Although Almack's was almost certainly the most exclusive club in London, it could hardly be called grand. Lit by gas, the ballroom was enormous, made to look even larger by the huge mirrors and a series of gilt columns. Other smaller rooms were used for supper and cards. The Patronesses who presided over the weekly balls during the Season made sure only the best people attended and that everyone behaved themselves. It was here young ladies were paraded before the eligible bachelors in the hope of finding a husband. Emma thought it unbearably boring and could not understand why her stepfather should suddenly take it into his head to attend. Except for that hint about someone he wanted her to meet. She was curious, but not hopeful.

As soon as they arrived Sir George disappeared in the direction of the card room and Emma and her mother wandered into the ballroom, where the sumptuous gowns of the ladies and the richness of the gentlemen's coats formed a shifting rainbow of colour as they walked and gesticulated and preened themselves between dances. Spotting Lady Standon and her daughter, Harriet, they crossed the room to join them.

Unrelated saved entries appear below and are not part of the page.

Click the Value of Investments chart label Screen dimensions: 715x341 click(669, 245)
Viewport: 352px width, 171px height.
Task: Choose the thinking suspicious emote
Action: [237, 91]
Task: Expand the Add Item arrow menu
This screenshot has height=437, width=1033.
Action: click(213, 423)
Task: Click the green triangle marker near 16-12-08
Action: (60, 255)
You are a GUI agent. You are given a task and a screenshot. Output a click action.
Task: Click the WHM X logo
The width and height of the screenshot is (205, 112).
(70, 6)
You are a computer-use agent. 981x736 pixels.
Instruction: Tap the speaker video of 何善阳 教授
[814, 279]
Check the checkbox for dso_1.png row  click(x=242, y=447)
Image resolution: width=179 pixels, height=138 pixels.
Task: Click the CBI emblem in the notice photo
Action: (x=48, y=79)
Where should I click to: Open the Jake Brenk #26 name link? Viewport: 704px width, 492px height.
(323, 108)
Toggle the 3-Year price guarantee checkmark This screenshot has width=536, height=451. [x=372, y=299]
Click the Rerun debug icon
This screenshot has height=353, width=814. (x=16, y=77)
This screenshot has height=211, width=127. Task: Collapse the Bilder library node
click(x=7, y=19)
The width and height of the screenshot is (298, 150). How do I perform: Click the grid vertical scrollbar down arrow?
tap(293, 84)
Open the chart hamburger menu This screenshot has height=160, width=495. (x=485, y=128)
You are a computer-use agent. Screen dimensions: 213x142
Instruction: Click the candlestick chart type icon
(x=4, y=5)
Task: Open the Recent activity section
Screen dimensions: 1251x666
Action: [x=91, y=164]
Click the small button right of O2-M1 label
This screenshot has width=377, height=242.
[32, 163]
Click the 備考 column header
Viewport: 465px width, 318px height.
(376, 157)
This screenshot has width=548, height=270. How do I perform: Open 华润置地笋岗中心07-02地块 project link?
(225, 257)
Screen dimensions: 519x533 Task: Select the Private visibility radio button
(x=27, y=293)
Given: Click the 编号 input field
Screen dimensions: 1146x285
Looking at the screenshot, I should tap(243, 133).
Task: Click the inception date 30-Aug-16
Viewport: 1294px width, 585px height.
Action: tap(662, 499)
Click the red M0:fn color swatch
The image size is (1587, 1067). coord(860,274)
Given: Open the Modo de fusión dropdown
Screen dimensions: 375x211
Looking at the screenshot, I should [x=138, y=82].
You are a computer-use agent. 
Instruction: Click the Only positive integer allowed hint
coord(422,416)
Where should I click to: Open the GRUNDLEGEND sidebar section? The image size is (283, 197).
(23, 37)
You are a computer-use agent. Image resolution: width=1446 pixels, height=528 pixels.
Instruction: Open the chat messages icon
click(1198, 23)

Harriet, a year younger than Emma, had recently become engaged to Frederick Graysmith, lawyer and Member of Parliament. He was likeable enough, but there seemed to be no fire in him. He would be safe but dull as a husband. Emma decided she wanted more than that. She wanted excitement and passion and a little something extra, though she could not define it. All she knew was that she would recognise it when it came. If it came. And if it did not, would she be able to settle for second best? She had a dreadful feeling that her stepfather was about to try to force a match on her and, if Lord Bent-water was anything like Sir George, she knew she would not like him.

'Emma, I had no idea you would be coming tonight,' Harriet said, her brown eyes bright with excitement. She was dressed in buttercup yellow, which contrasted well with her dark hair.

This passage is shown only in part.